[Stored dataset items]
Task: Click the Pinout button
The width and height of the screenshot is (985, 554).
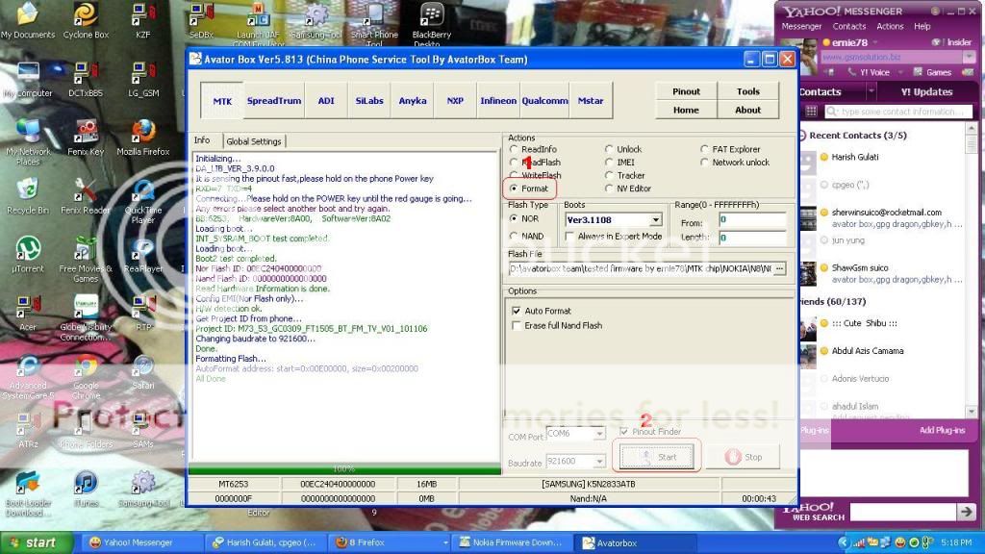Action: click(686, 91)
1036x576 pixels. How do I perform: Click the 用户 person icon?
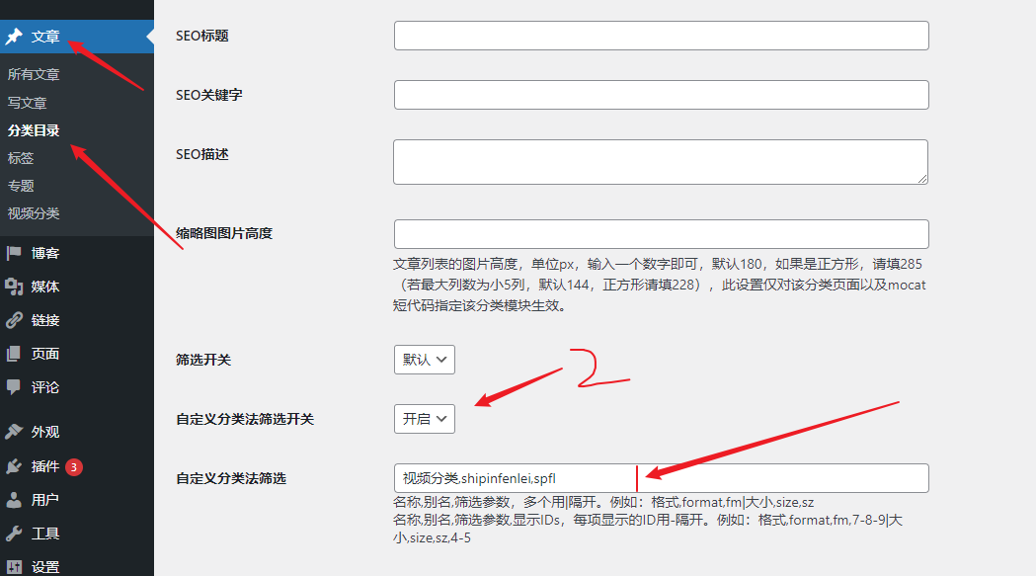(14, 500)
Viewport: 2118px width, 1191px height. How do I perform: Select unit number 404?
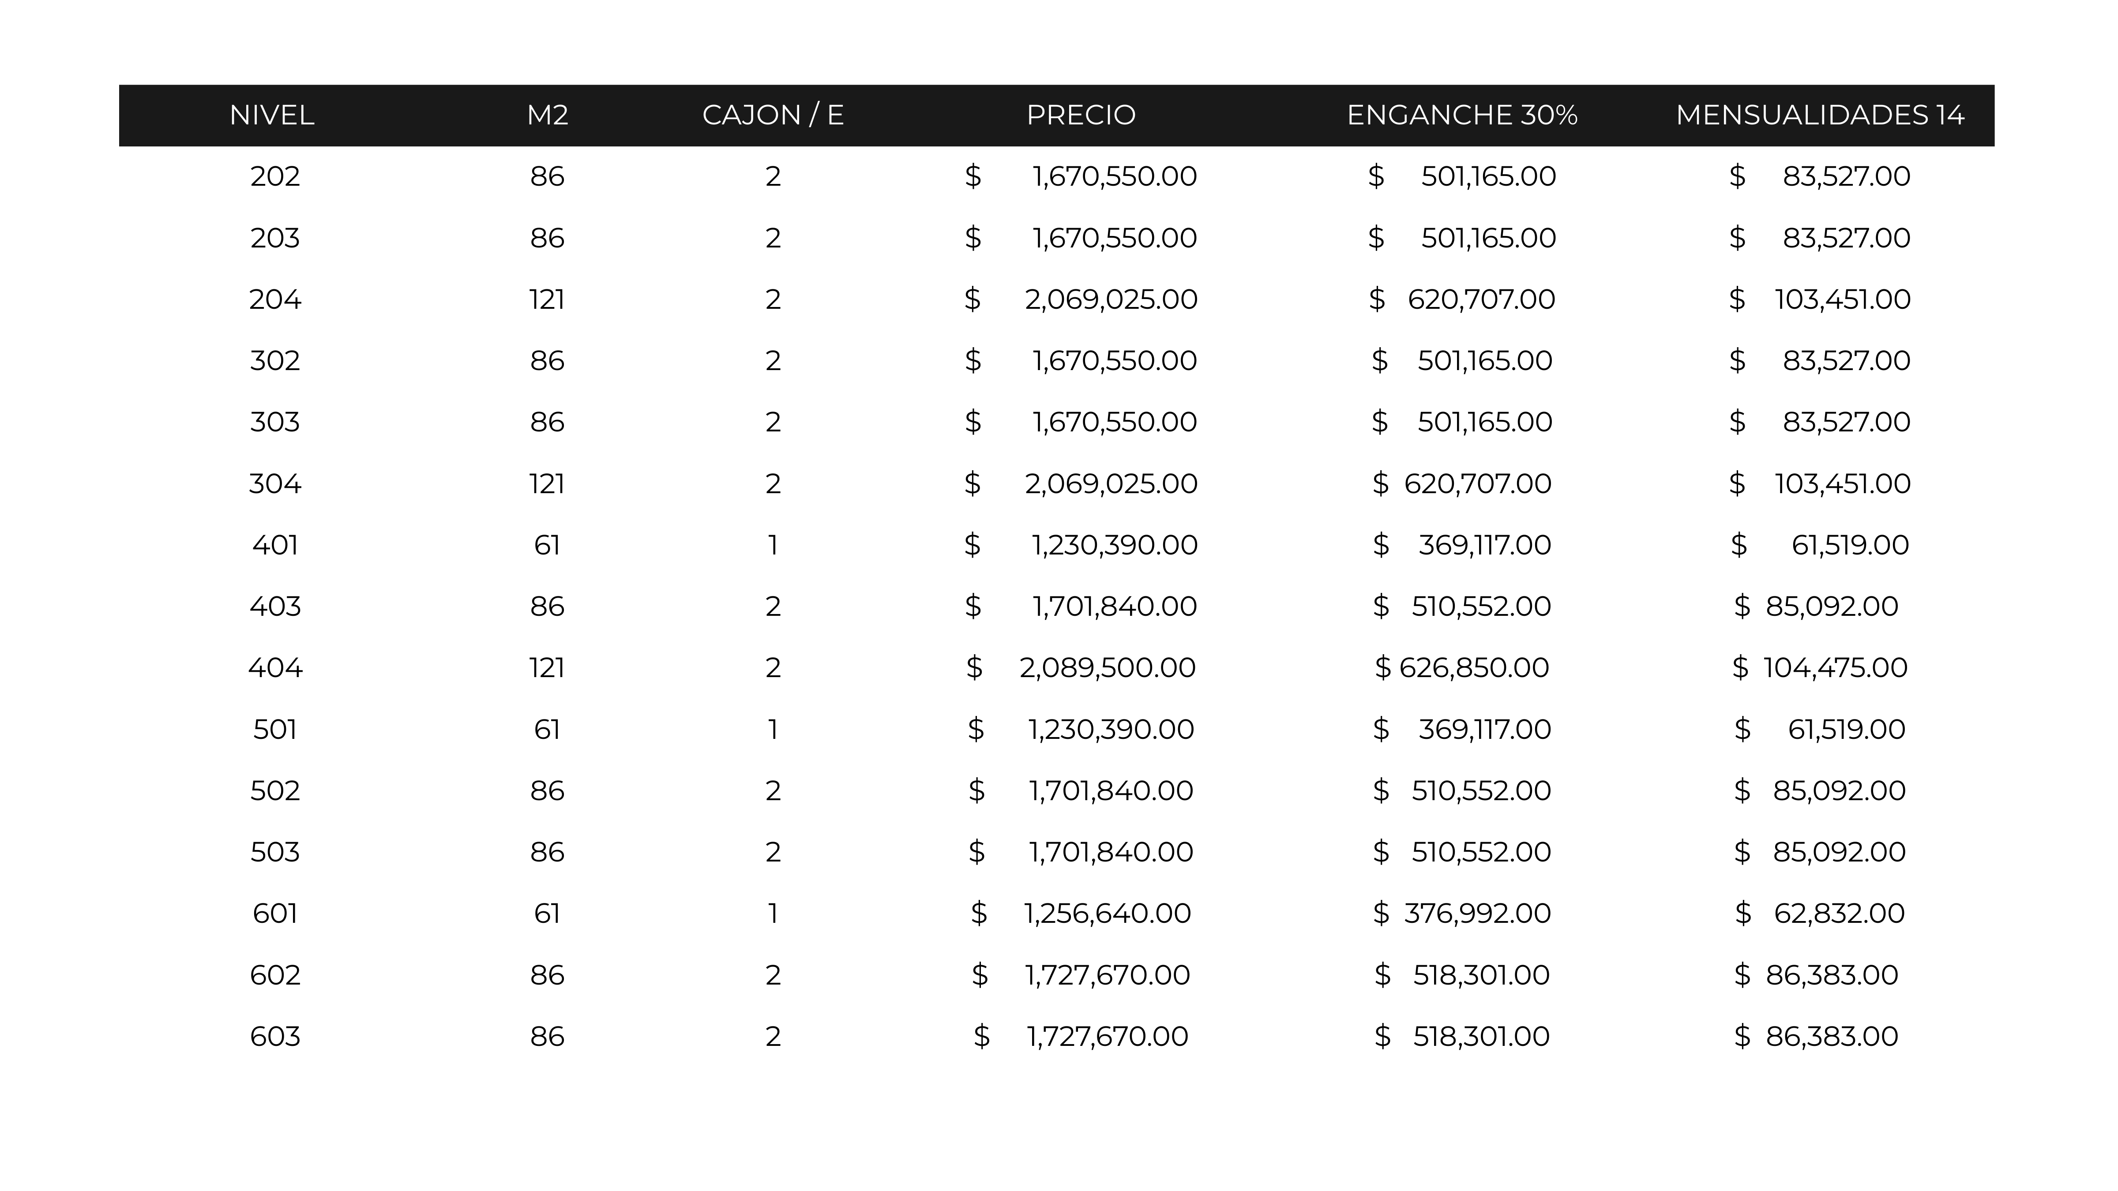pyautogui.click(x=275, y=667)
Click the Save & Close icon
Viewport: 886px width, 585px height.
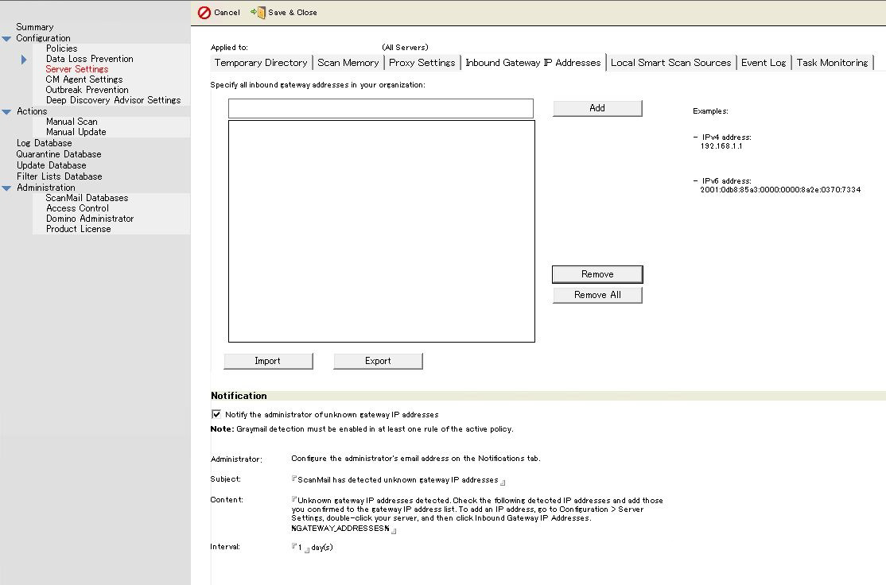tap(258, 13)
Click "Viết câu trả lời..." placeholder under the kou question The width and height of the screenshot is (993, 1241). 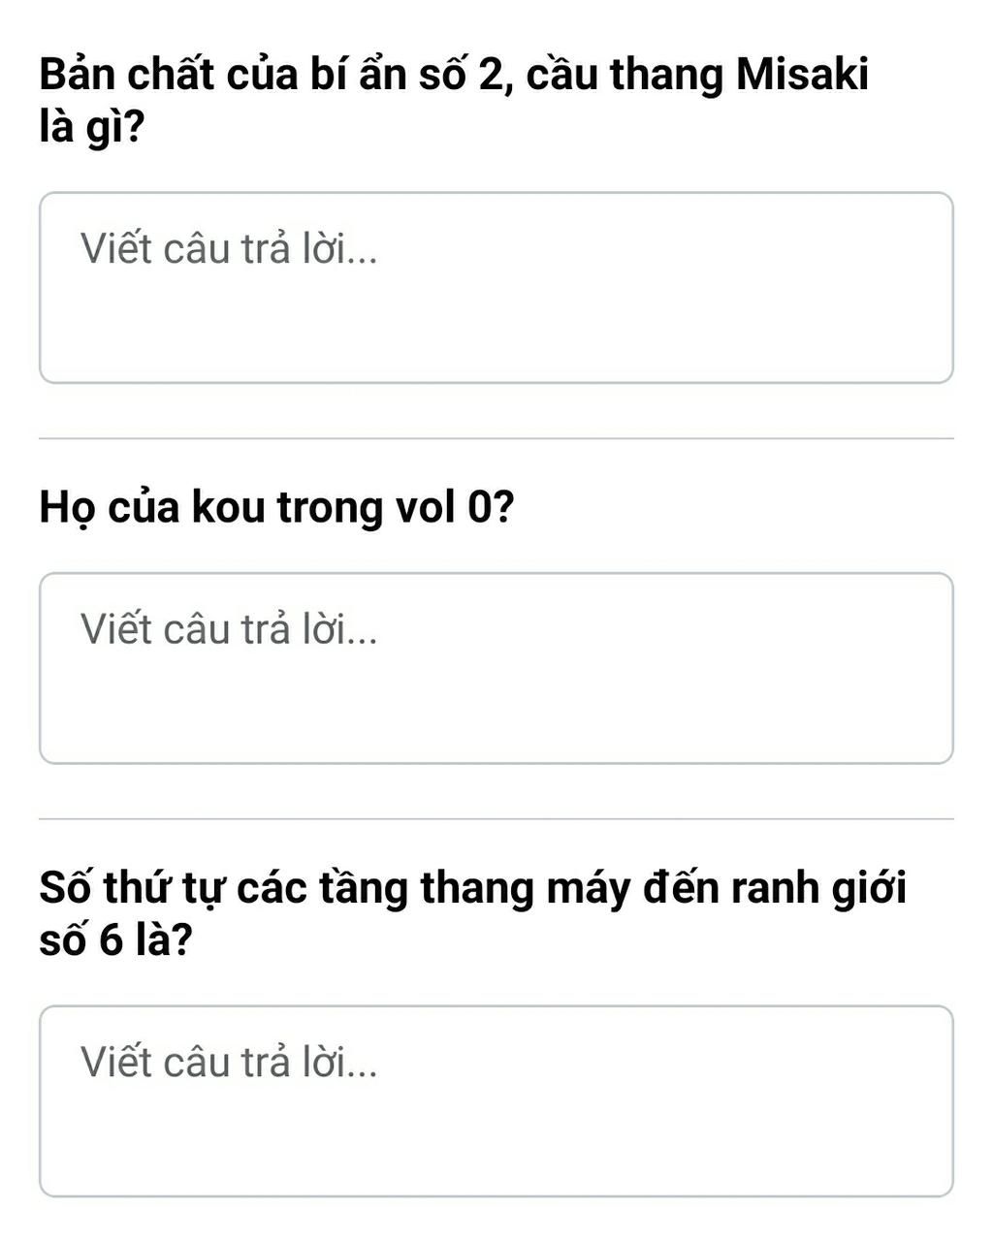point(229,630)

* PROBLEM DESCRIPTION
Your output is the lines from the top of the entries through the line containing "Click the Save & Close icon", exactly as they stand. No pictures belong in it.

* WRITTEN SOLUTION
Task: Click the Pinout button
The width and height of the screenshot is (985, 554).
Action: click(686, 91)
1036x576 pixels. How do I perform: Click the 用户 person icon?
(14, 500)
Viewport: 2118px width, 1191px height. How do I perform: Select unit number 404?
pyautogui.click(x=275, y=667)
Click the Save & Close icon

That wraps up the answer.